3. Michal Neuvirth likes playing the Devils, or so it would seem. In four career games against New Jersey he is 4-0-0, 1.00, .970, with one shutout. He has stopped the last 50 shots he has seen against the Devils.
4. You could say that Alex Ovechkin has had trouble scoring against New Jersey. He has “only” nine goals in 22 career games against the Devils. But he has more assists (19) against New Jersey than he does against any team not in the Southeast Division.
5. The Caps have won four of the last five meetings against New Jersey, and the key has been…well, score. Their only loss was a 5-0 shutout (pitched by Johan Hedberg) on November 22, 2010. In the other four games the Caps outscored New Jersey, 19-4.

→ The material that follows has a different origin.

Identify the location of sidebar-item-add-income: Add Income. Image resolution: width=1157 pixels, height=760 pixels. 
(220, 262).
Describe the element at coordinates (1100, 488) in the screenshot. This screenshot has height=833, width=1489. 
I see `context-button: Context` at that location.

The Peerless’ Players to Ponder
New Jersey: Ilya Kovalchuk
186 players have scored more goals so far this season than Ilya Kovalchuk. Heck, former Devil (and former Cap) David Steckel has more goals (three). In 119 games with New Jersey, the winger has a total of 43 goals – a 30-goal pace per 82 games. It’s not a bad pace, but it is probably not what the Devils envisioned when trading for Kovalchuk in February 2010. He has had success against Washington, though. In 48 career games against the Caps he has 24 goals. What he does not have, however, is a goal against the Caps while skating in a Devils uniform.
Washington: Brooks Laich
Brooks Laich is one of those players counted on for that “secondary scoring” teams covet. He could be one of those 20-goal players that can step up when the big guns go silent. He has averaged 21.5 goals per 82 games over the last four seasons. But he is on a pace to score only 13 goals, and he has only one goal since opening night. He does not have an even-strength goal yet this season (both tallies coming on power plays), one of only two Caps forwards having played in at least three games who doesn’t (Matt Hendricks is the other). Getting him going could go a long way toward getting the Caps out of their recent slumber.

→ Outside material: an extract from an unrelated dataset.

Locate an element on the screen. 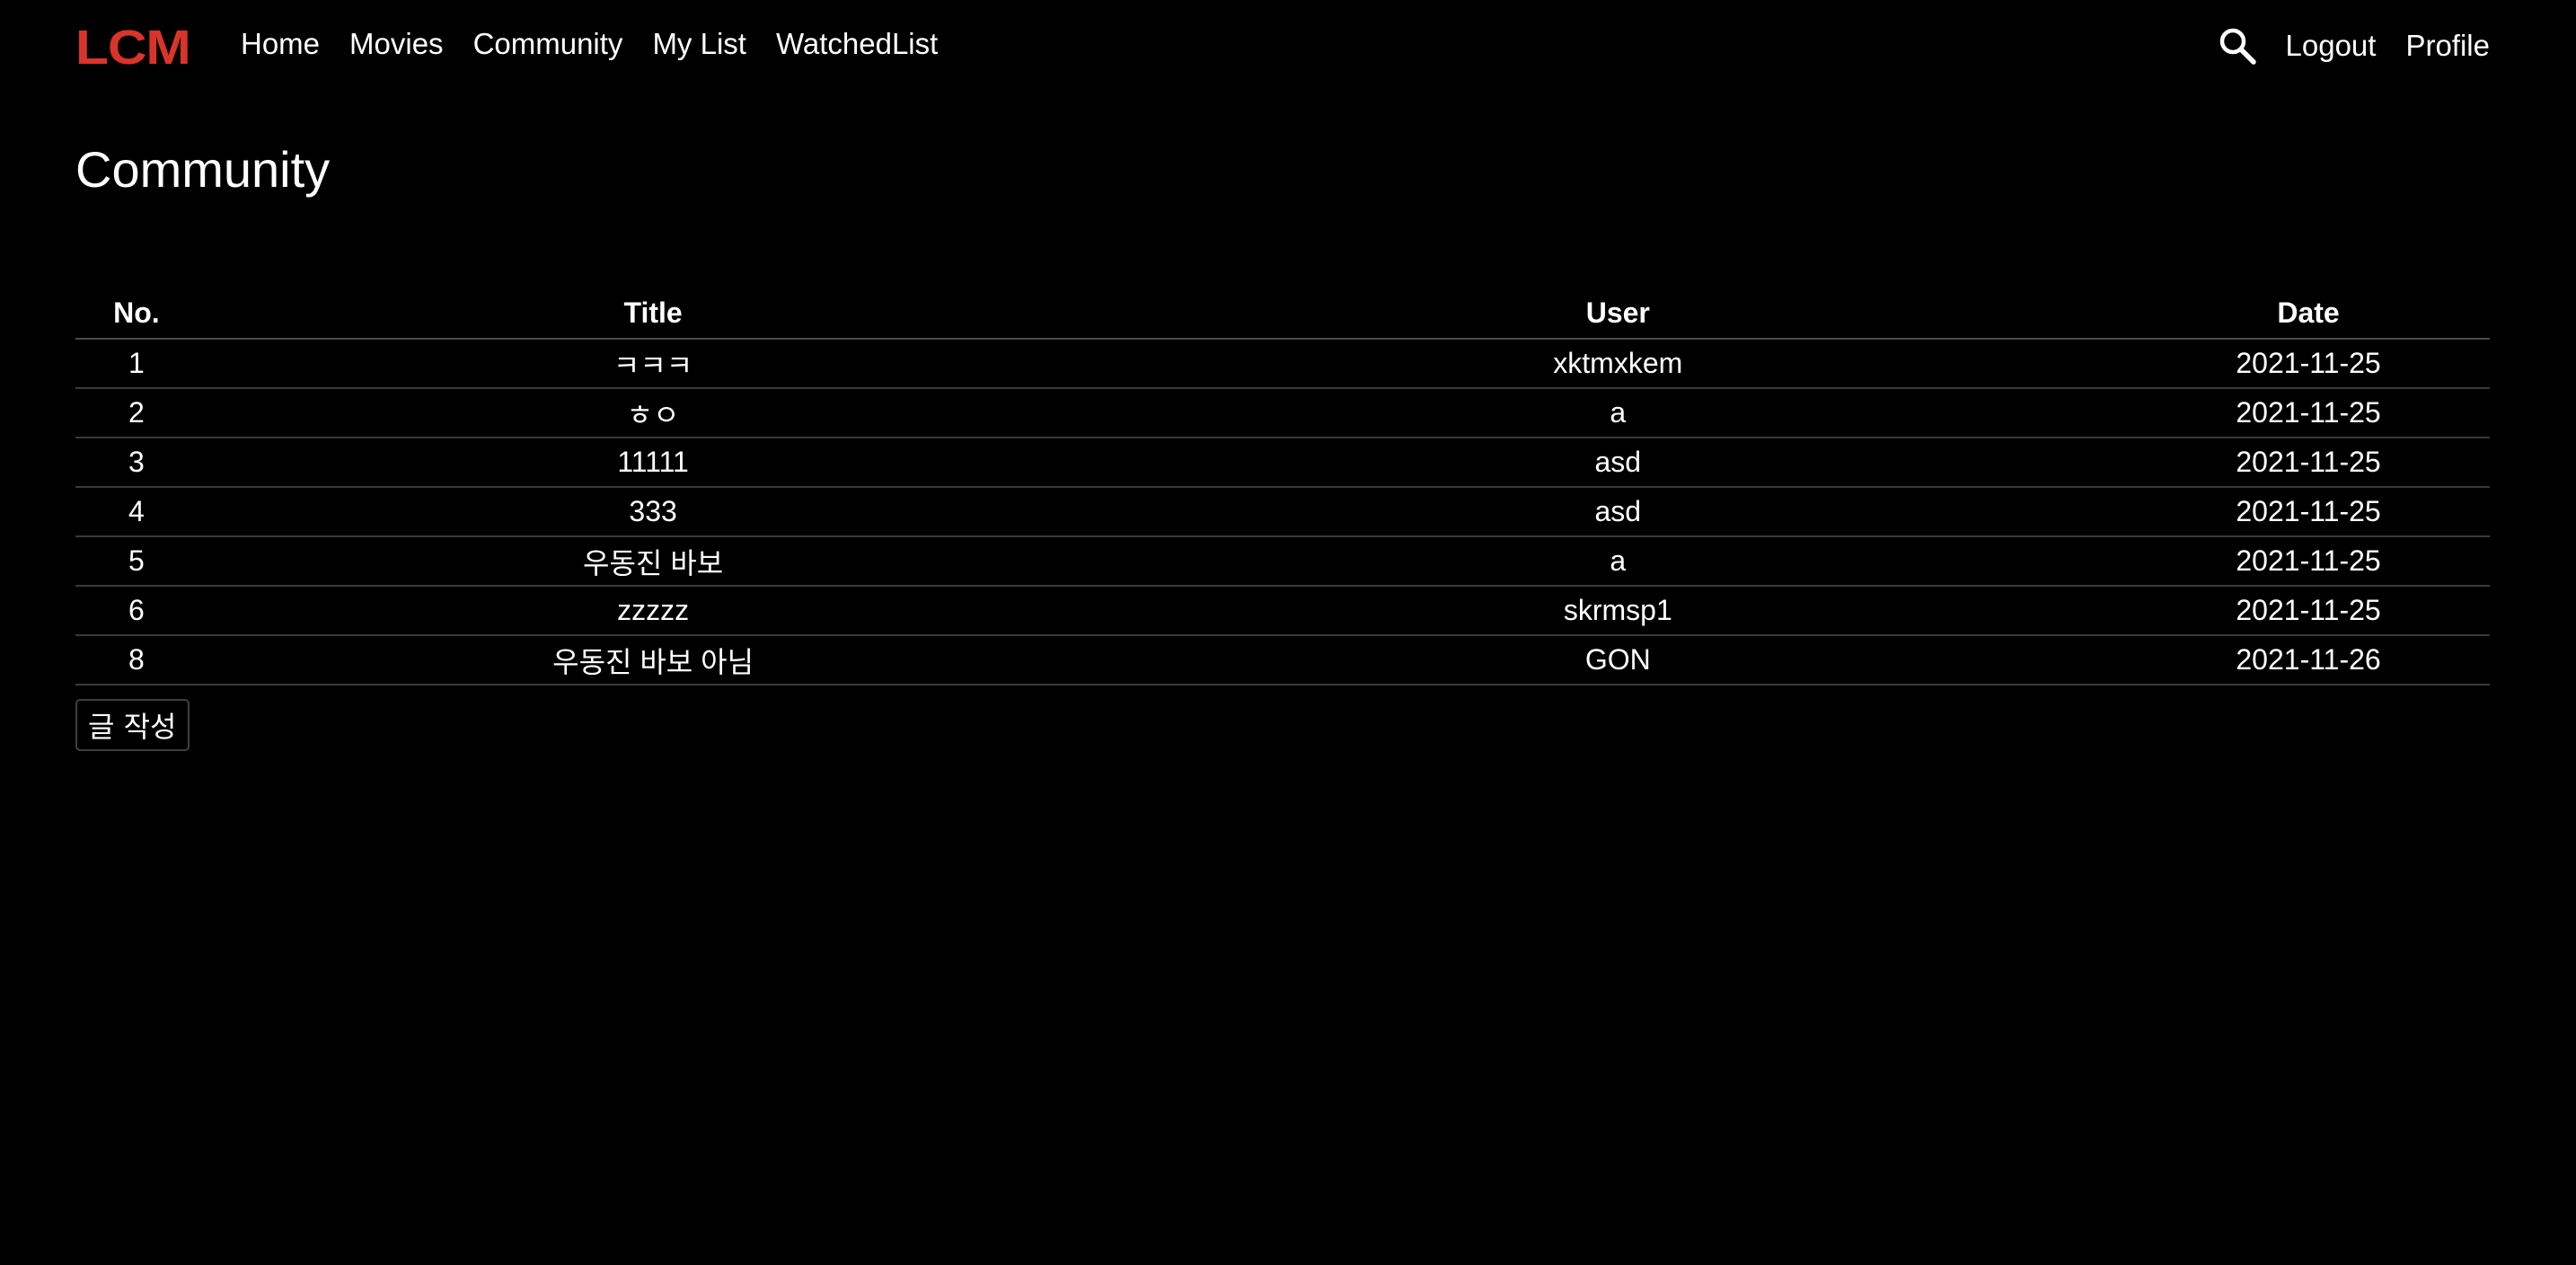  nav-profile: Profile is located at coordinates (2448, 46).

1. Score first. Few things are more important in any single hockey game than getting the first goal (at the moment, only five teams have a below-.500 record when scoring first; only the Caps are above .500 when trailing first). But with New Jersey it has taken on more importance in the early going. The Devils are 3-0-1 when scoring the first goal, 4-5-0 when they don’t.
2. Make ‘em pay. New Jersey has the second worst time differential between power play time and penalty killing time in home games in the league. A lot of that is having killed off 26 of 26 power plays against at home. The Caps would like to turn that differential around – score on power plays and kill off the two-minutes when the Devils are a man up. A tall order…only one team has allowed fewer power play goals.

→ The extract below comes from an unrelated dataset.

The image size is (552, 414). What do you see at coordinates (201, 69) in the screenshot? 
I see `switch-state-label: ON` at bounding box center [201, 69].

3. It’s 20, 20…and 20. All of a sudden the Caps are awful in the third period. Three times in their last five games the Caps went into the third period tied and gave up three goals. New Jersey has only ten goals in the third period in 13 games; only three teams have fewer. If the Caps are leaky against this team late, they have problems a bag skate isn’t going to solve.
In the end, these aren’t your father’s New Jersey Devils. They are still a team that on offense plays it simple and straight, a low risk approach – with predictably modest results. But they no longer have the Martin Brodeur of old in goal, just an old Martin Brodeur. And while Johan Hedberg can be serviceable over limited stretches of games, he has allowed three or more goals in four of his last six appearances. The Devils are a team on which both goaltenders are older than the Caps’ franchise.
The Devils have been on the short side of some big nights against decent, if not elite offenses – Toronto scored five on them, Phoenix scored five, Pittsburgh (without Evgeni Malkin or Sidney Crosby) scored four. The Caps are a step up in weight class. The Caps need to play like it.